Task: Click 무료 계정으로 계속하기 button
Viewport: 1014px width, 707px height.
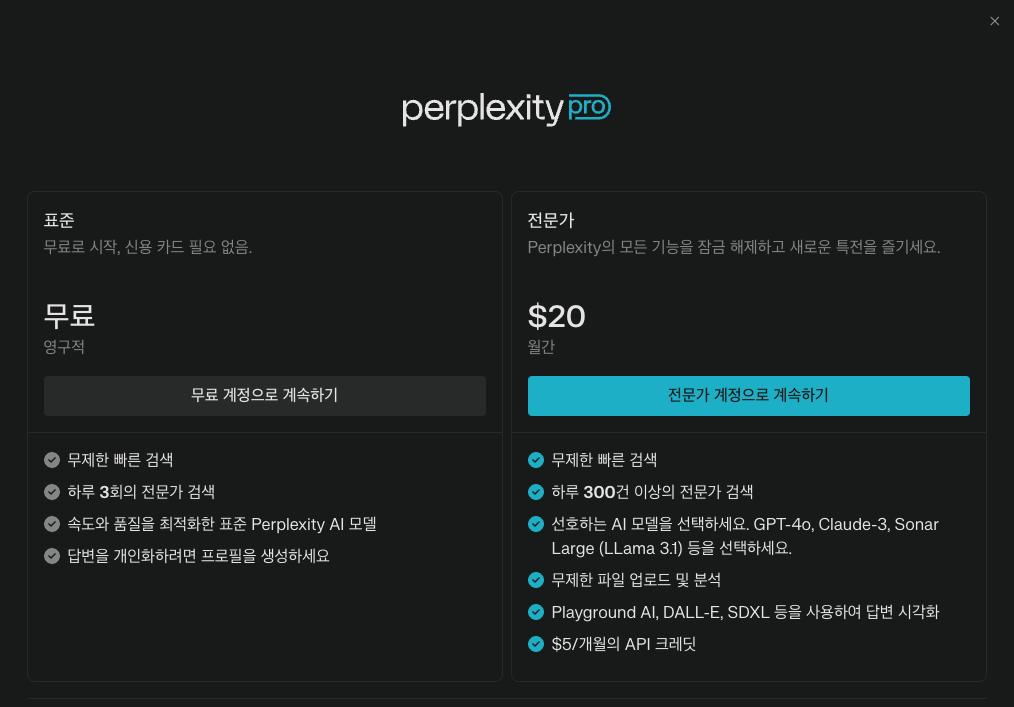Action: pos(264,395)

--

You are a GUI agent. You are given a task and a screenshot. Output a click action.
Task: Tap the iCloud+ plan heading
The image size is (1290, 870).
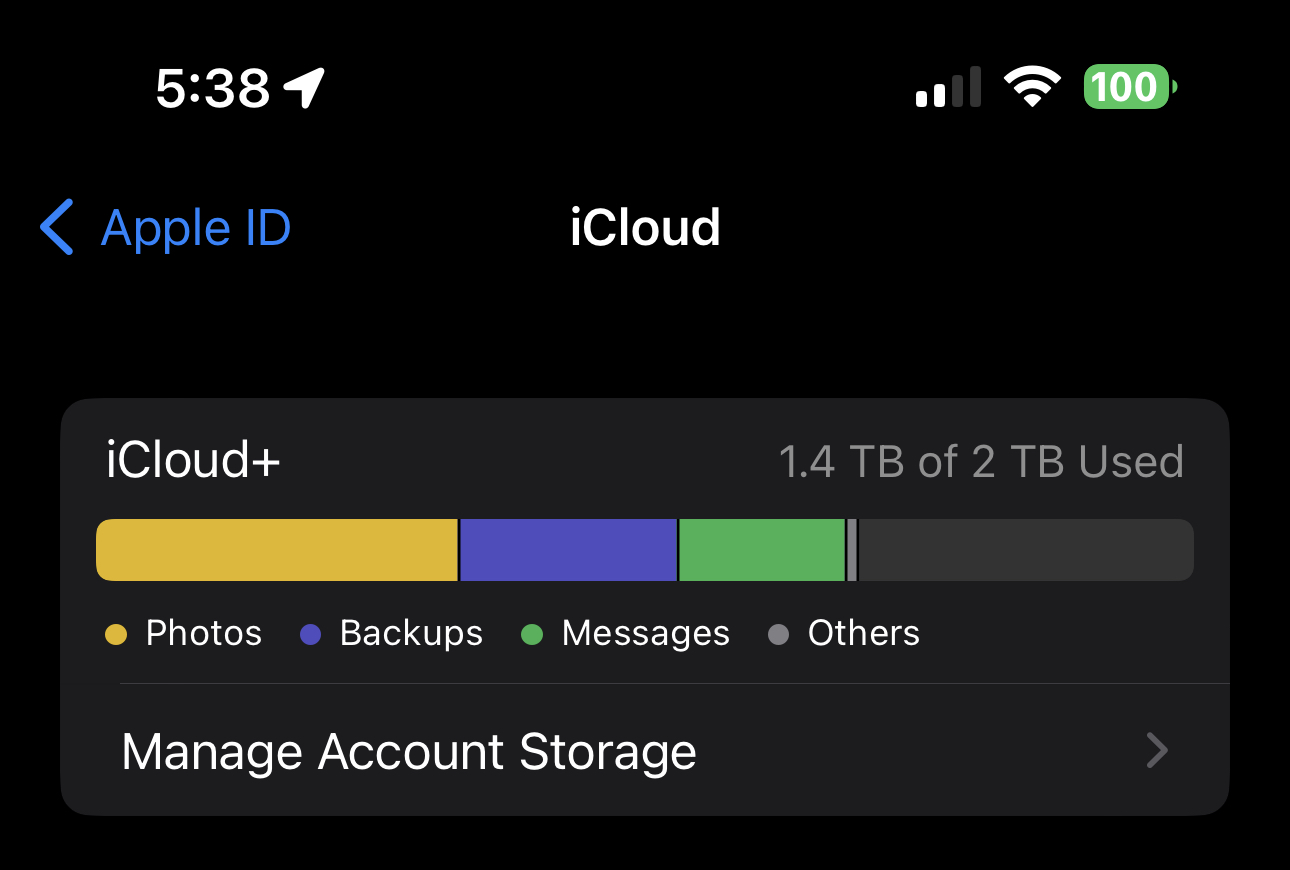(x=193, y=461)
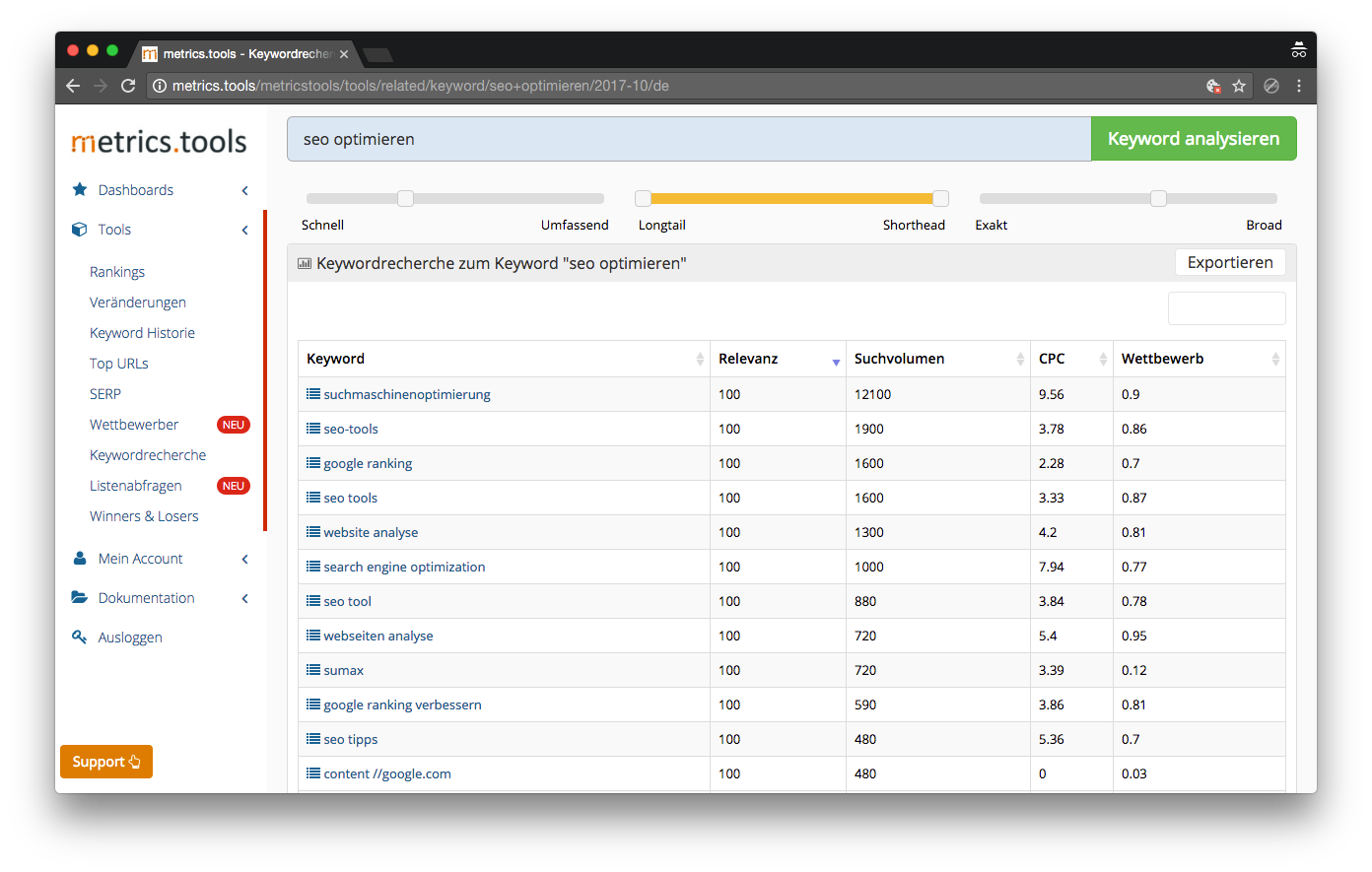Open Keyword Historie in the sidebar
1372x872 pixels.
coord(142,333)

* * *

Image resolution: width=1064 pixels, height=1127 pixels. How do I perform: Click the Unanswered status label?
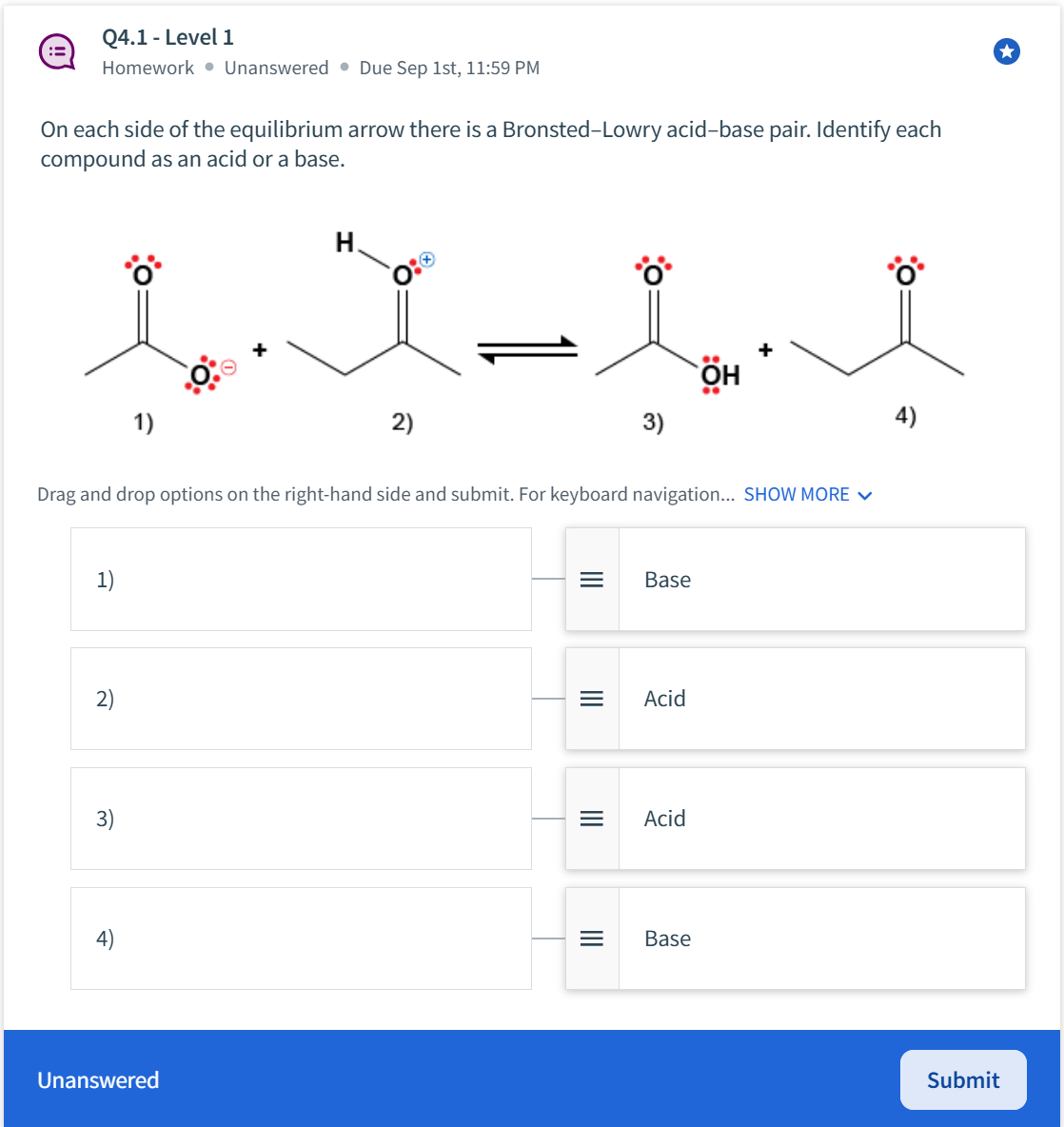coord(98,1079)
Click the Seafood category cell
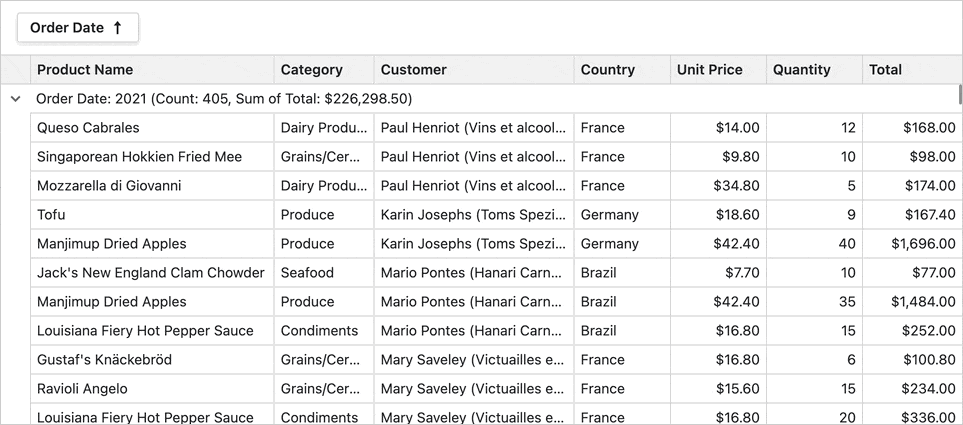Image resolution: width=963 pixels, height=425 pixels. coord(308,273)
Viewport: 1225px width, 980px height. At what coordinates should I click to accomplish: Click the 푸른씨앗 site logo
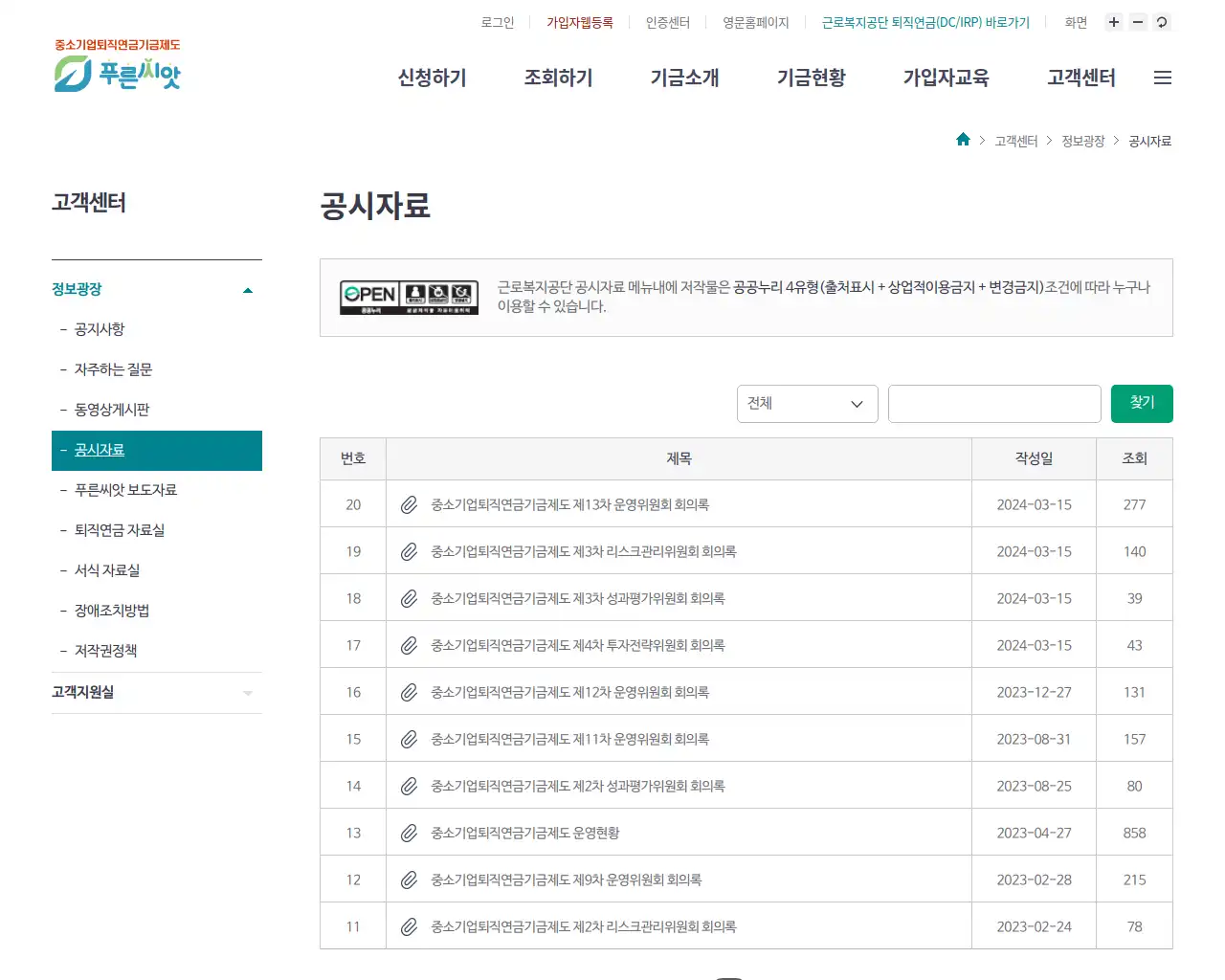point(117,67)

* [SHORT PROBLEM] Please format the lines from the one containing "You are a GUI" through the one containing "coord(142,333)" as a JSON list of strings, one string per line, skipping blank lines. Leave the pictures out of your answer.

* [WRITTEN RESPONSE]
[
  "You are a GUI agent. You are given a task and a screenshot. Output a click action.",
  "Task: Tap the iCloud+ plan heading",
  "The image size is (1290, 870).",
  "(x=193, y=461)",
  "Open Keyword Historie in the sidebar",
  "1372x872 pixels.",
  "coord(142,333)"
]